**Collected data entries**
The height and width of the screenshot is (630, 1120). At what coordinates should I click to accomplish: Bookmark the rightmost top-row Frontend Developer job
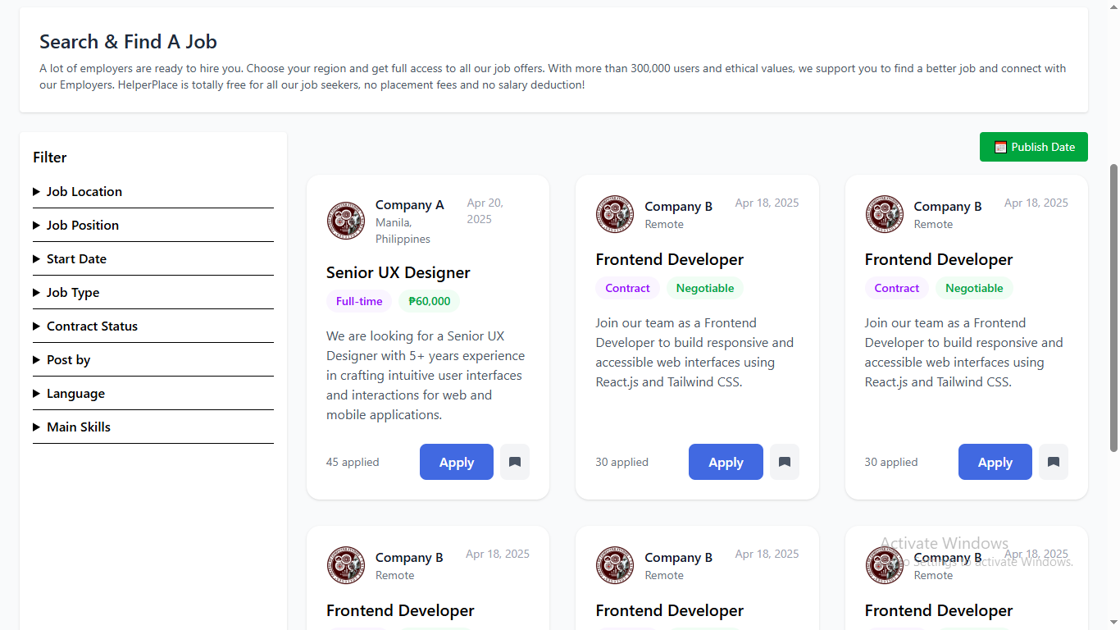[1053, 462]
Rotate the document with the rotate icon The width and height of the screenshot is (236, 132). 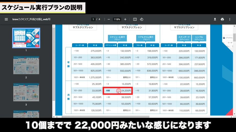[x=141, y=20]
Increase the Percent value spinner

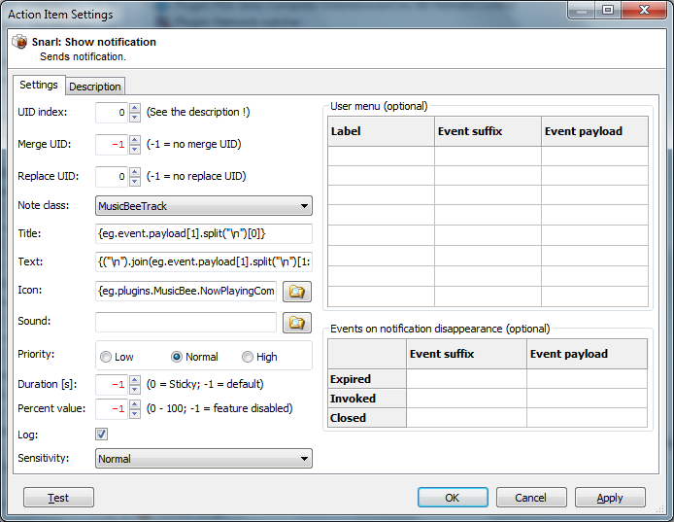(135, 404)
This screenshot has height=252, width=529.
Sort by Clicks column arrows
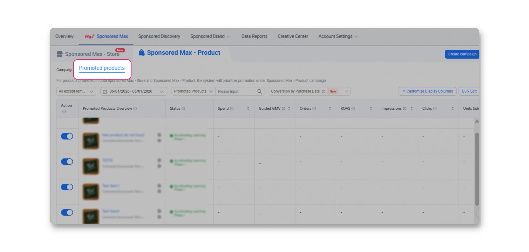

**The task**
Retype, word for word, the lines from the one with "Increase the Percent value spinner" through the last line of the entries above, and only those lines. Leave pictures out.

**Task result**
Increase the Percent value spinner

(135, 404)
This screenshot has height=252, width=529.
Sort by Clicks column arrows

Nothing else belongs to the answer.